### Work to do
1. In the theater review of Uncanny Valley, what is the name of the robot whose relationship with Claire the play is really about?
2. Pick up the theater review of Uncanny Valley after its last sentence and keep writing it.

## begin Text section

The whole production is well-thought out, from sound to set.
 
One of the problems with the Elite Theatre’s situation is that way too many people seem to think that South Stage productions, which are definitely minimal-budget affairs, are somehow second-string productions and to be ignored, when in fact, the exact opposite is true: some of the most important, and well done, plays on the Elite calendar appear on the South Stage. Not to mention that the acting on the South Stage is often top notch. 
 
This is one of those plays.
 
A lot of credit to DiCicco and Looper for succeeding, too, for if there is any problem with this play it is with the play itself. But that doesn’t seem to detract much from the experience of this production.
 
As for the script, its got a few problems. It is confusing on several levels: it takes us in several directions and more or less changes directions half-way through. The actors are able to make this work because [1] they are very good and [2] we sort of expect something to alter significantly once the robot is fully functional. But Gibbons, the author, takes things in an almost entirely different direction than the play we’ve watched up till then, in the process literally dropping a host of plot and dramatic possibilities in favor of a whole new list of issues of an entirely different philosophical and technical order.
 
The play starts as a play about an evolving robot and the relationship between this robot and its creator, Claire.  Then it shifts into a quite different situation, and in the end becomes more of a retelling of Mary Shelley’s Frankenstein. Mary Shelley’s, not the film versions.  The soul of the monster is at stake here.
 
Since the title is Uncanny Valley, one might expect that as the robot evolves in the first half of the play, that issues around the uncanny valley would arise. They really don’t. This is the first confusion. The play is essentially not at all about anything to do with the uncanny valley. It is really about the relationship between Claire and the robot-in-process, Julian. 
 
Along the way there are interesting discussion points regarding robots, artificial intelligence and feedback-loop learning, all relevant and appropriate to the creation of an AI. OK, so we are in a play about AI. Good enough.

## end Text section
## begin Entries provided

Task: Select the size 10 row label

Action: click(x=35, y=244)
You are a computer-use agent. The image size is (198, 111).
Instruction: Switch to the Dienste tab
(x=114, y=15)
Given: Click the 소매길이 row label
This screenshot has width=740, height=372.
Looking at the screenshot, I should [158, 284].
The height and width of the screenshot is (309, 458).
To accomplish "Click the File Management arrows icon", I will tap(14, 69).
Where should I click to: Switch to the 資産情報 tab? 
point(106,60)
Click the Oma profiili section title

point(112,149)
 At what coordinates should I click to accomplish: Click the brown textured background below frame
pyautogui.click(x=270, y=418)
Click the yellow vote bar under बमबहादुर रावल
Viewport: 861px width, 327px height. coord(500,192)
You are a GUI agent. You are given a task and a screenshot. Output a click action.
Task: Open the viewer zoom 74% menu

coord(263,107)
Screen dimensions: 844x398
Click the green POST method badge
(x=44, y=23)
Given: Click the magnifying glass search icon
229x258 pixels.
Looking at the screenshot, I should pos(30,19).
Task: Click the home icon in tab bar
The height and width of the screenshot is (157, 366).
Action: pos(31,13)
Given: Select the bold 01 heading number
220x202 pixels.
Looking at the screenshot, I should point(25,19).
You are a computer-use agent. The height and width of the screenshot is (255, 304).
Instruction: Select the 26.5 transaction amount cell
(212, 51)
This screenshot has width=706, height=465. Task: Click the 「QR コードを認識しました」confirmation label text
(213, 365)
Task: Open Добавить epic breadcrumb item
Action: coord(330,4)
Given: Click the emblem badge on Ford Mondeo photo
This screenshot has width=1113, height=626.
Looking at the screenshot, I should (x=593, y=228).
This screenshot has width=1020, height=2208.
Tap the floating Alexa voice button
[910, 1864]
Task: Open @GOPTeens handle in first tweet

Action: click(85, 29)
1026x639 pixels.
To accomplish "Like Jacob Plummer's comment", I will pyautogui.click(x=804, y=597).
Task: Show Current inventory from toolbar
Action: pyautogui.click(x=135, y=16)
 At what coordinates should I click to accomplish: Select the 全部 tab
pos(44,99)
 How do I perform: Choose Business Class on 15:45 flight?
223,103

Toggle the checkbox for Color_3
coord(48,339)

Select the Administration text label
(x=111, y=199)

## end Entries provided

### Per-task answers
1. Julian.

2.
 
But once Julian is fully operational, the scientists then drop a very wealthy man’s consciousness into the robot. Successfully. Wait. What?  That’s not AI, that’s replication of a living consciousness,  a whole different can of worms. 
 
Since the actors make the play work and the audience is more than willing to go along with this relatively common Sci-Fi trope it works OK on stage. On one level.
 
But on another level it’s, whoa. What?
 
We’ve just been watching a story wrapped around the difficulties of creating an AI. Then we drop a human consciousness into it?  Second level of confusion. 
 
That’s like watching a story about trying to build a rocket ship to get to the moon and then someone gets a  part shipped from the other side of the universe, 13 billion light years away to complete the job.  It’s contradictory and absurd, it makes no sense, science-wise. The difficulty of replicating a human consciousness and transferring it is extremely,  hugely, more than astronomically more difficult and advanced than building a robotic AI.  We are building robotic AIs right now. We are probably thousands of years away from replicating a human consciousness and physically transferring it, if that is even possible.  Two entirely different levels of problem.
 
Not to mention it raises an entirely different set of questions which lead to the third level of confusion: The play without warning turns into a completely different play about completely different issues.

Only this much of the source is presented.